— Aim of the exercise —
In the listing, rewrite the lines from the one with "Image resolution: width=797" to the one with "This screenshot has width=720, height=720.", replacing "puzzle piece" with "jigsaw" and keeping everything else the same. Return only those lines, without the pictures.

— Excerpted records —

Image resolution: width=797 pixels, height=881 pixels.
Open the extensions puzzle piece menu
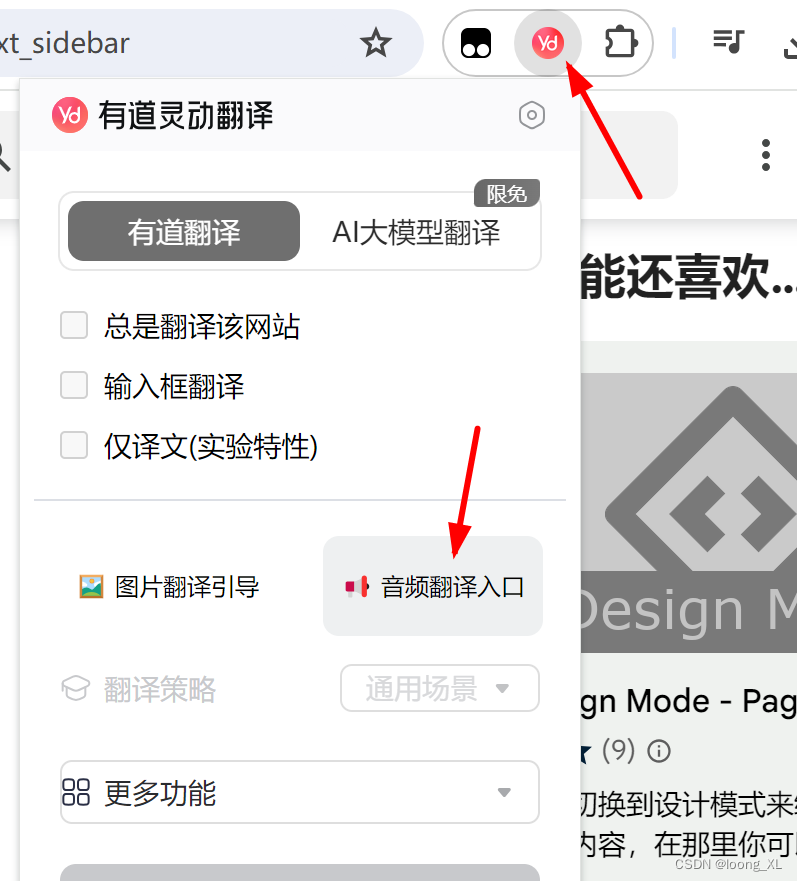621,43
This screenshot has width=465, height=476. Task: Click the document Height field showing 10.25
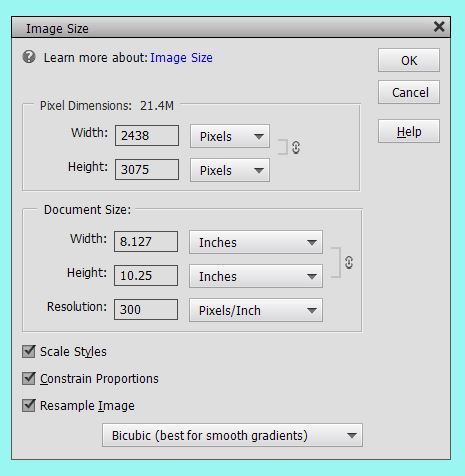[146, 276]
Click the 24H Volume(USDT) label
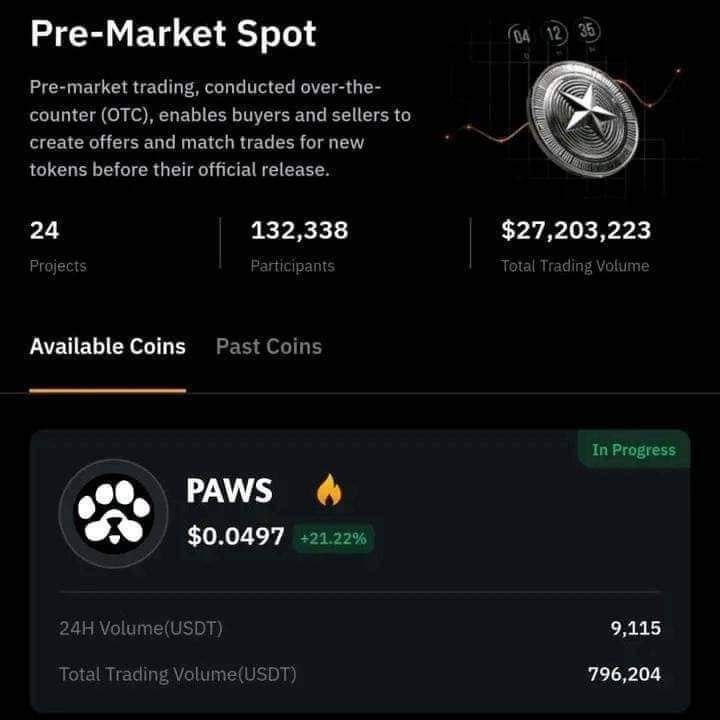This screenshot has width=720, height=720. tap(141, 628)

---

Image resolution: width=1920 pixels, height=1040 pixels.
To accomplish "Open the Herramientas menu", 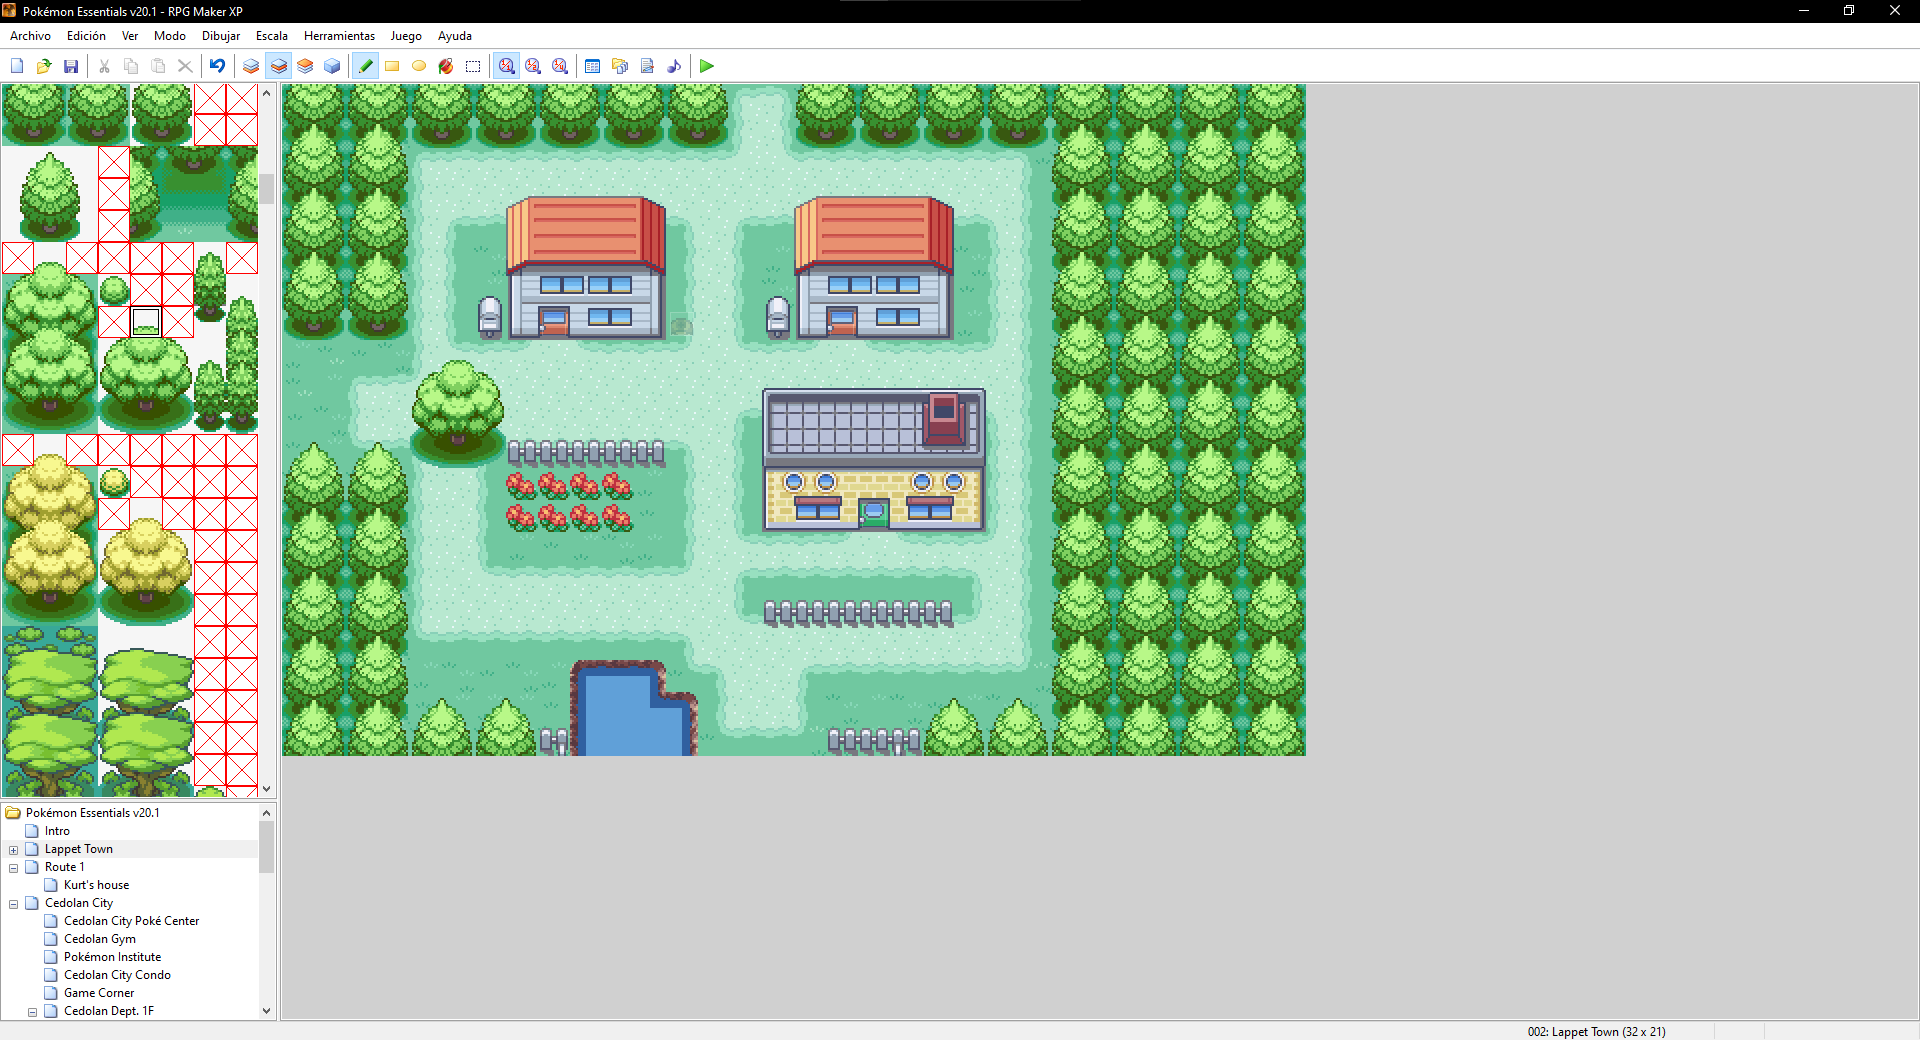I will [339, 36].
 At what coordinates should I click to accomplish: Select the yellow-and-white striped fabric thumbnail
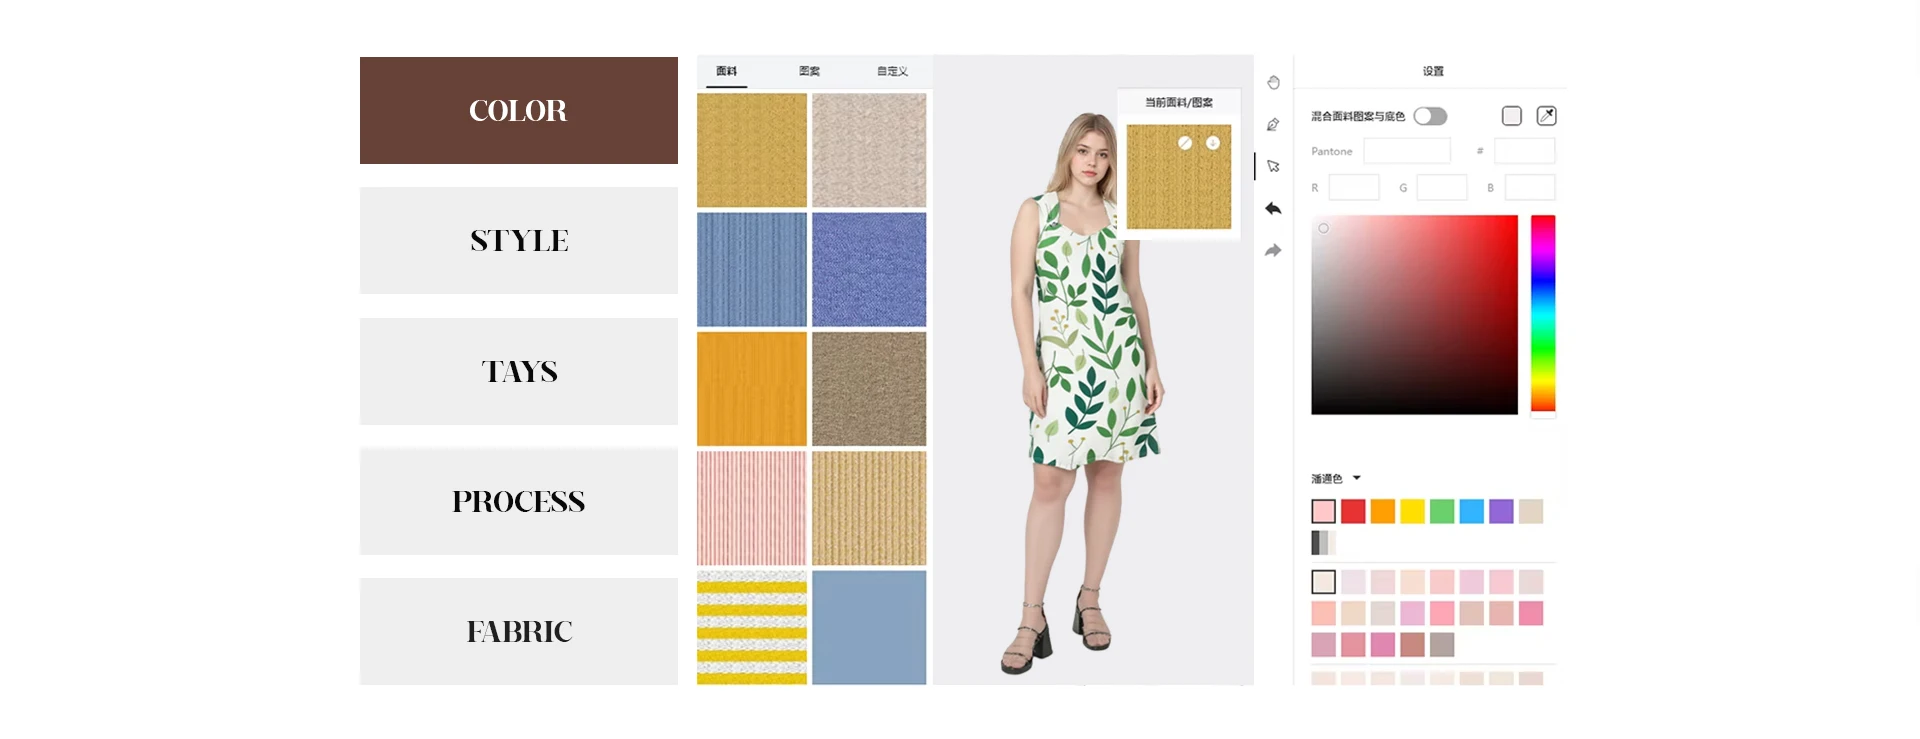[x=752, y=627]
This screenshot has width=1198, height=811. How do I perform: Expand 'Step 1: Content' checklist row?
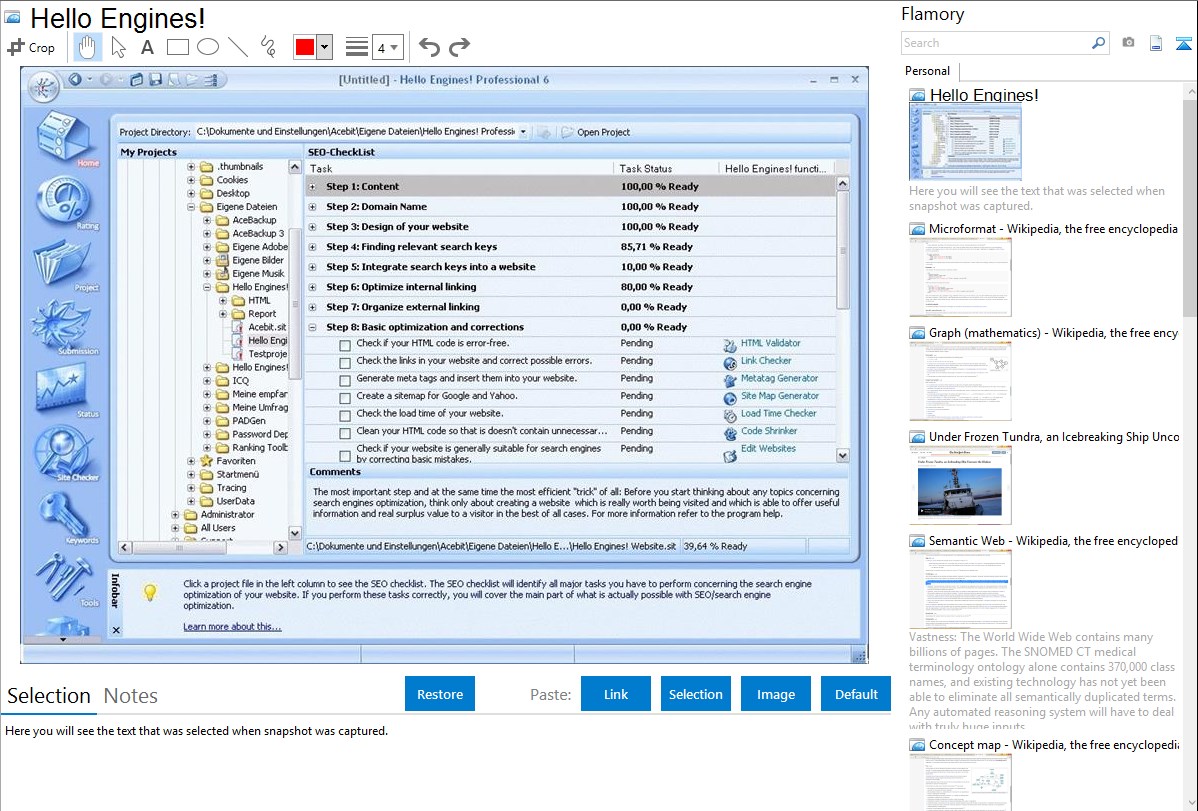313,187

---

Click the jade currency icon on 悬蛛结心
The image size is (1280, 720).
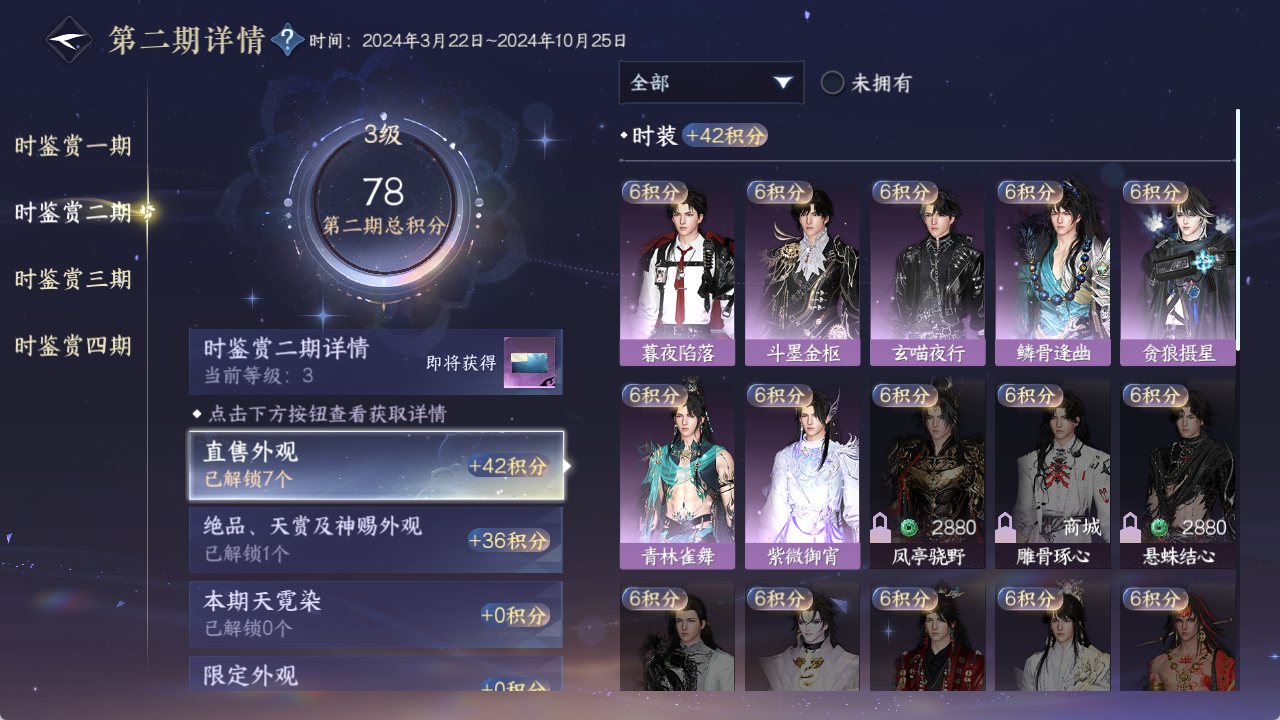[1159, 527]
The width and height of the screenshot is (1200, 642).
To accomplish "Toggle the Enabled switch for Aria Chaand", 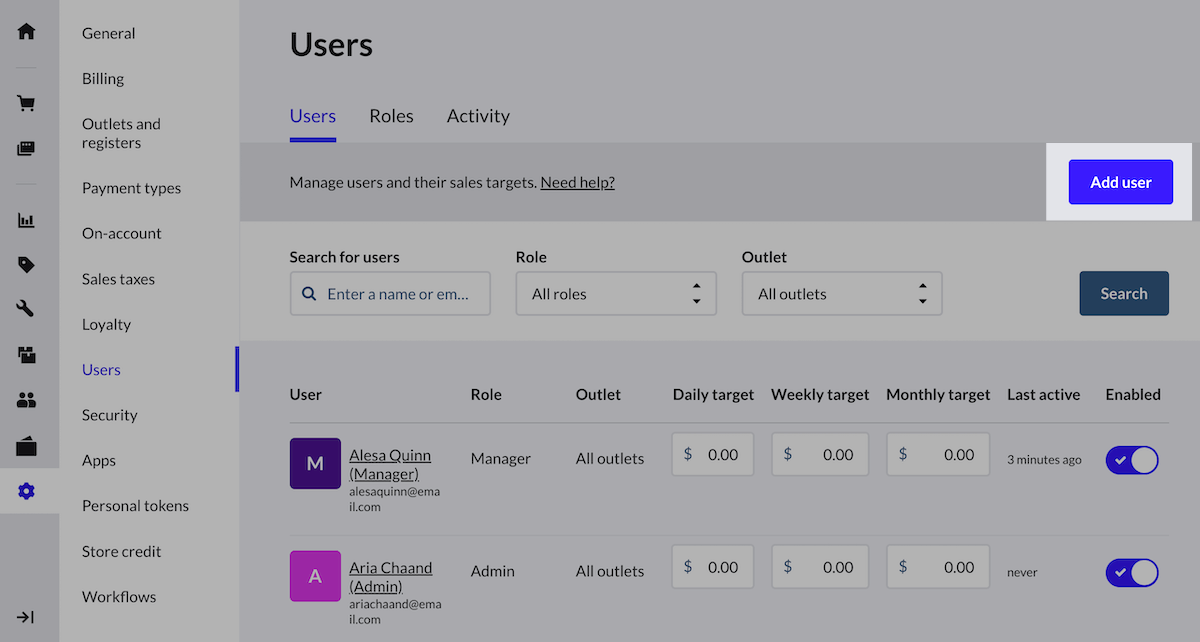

— Full response —
Image resolution: width=797 pixels, height=881 pixels.
Open the extensions jigsaw menu
621,43
This screenshot has width=465, height=476. Task: Click the document Height field showing 10.25
[146, 276]
Click the 24H Volume(USDT) label
This screenshot has width=720, height=720. tap(141, 628)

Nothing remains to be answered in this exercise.